(GIVEN INFORMATION Opens)
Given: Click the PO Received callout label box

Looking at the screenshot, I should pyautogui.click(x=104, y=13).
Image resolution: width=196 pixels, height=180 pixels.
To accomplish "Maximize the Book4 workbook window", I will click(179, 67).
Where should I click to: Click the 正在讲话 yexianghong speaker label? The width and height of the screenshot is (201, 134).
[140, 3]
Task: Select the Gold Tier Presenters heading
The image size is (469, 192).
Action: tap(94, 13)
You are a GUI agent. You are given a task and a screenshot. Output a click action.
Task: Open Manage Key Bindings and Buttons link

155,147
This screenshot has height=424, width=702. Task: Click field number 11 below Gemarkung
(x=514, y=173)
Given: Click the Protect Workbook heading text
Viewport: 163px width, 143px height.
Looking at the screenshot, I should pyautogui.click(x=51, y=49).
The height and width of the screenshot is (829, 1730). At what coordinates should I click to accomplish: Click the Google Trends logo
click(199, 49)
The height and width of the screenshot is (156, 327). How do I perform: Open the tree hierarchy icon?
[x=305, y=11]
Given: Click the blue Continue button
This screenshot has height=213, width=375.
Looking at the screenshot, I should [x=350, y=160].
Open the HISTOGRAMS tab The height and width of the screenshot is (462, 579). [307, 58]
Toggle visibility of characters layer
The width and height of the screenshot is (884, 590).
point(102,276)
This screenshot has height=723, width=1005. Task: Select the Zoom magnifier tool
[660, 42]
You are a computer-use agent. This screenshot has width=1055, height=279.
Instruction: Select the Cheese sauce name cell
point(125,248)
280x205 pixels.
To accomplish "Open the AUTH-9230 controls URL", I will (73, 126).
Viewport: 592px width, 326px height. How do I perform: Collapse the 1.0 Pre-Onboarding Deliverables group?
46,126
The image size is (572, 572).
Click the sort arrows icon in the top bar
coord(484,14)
(GIVEN INFORMATION Closes)
Show the lines in the entries above that include the string "will".

__THE COMPLETED TASK__
To accomplish "Maximize the Book4 workbook window", I will click(179, 67).
To accomplish "Open the AUTH-9230 controls URL", I will (73, 126).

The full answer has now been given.